William Holl (1807- 1871) was an English artist, portrait and figure engraver.
Captain James Cook (1728-1779) was a British navigator who wanted not only wanted to go 'farther than any man has been before me, but as far as I think it possible for man to go'. He worked as a farmer in his birthplace of Yorkshire until he was seventeen years old and won an apprenticeship with a merchant sailing company. Instead of becoming a captain at this company, he decided to enlist in the British Royal Navy as a new recruit in 1755. Once again he quickly rose through the ranks and he got the opportunity to become captain of his own ship. Because he was an excellent mapmaker, he was send on three expeditions between 1769 and 1779 to discover, explore and map unknown territories such as the "Great Southern Continent" and the Northwest Passage in the Artic.

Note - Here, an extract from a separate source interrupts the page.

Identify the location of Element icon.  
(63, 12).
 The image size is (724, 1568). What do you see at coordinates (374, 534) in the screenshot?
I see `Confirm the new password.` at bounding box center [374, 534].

He was the first to sail along the eastern coast of Australia, discovered that New Zealand was an island, and mapped parts of the world unknown to Europeans including the upper coast of Canada, Alaska, and Tahiti. His landing on Hawaii in 1779 coincided with a festival for the Hawaiian god Lono, so that for a brief period of time the natives believed Cook to be their god. He and his crew mates accepted all the food and gifts, but when one of Cook's men died from a stroke, the natives realised the strange white men were not immortal and animosity rose between the two groups. When a small cutter ship was stolen by the natives, Cook went ashore to try and take the native King hostage. Panicked ensued when the natives tried to defend their leader and where shot by one of the ships cannons. Cook was unable to flee and was attacked, eventually stabbed to death by a knife he himself had offered the natives as a gift. After his death, the natives handled his corpse as they would have a king's, cutting away and roasting the flesh, but preserving skull, bones and hands, which were eventually given to Captain Clerke and returned to England.
Condition: Miniature oval portrait on full sheet. Biography of Captain Cook underneath the image. Minor overall time toning, mainly to the edges of the sheet.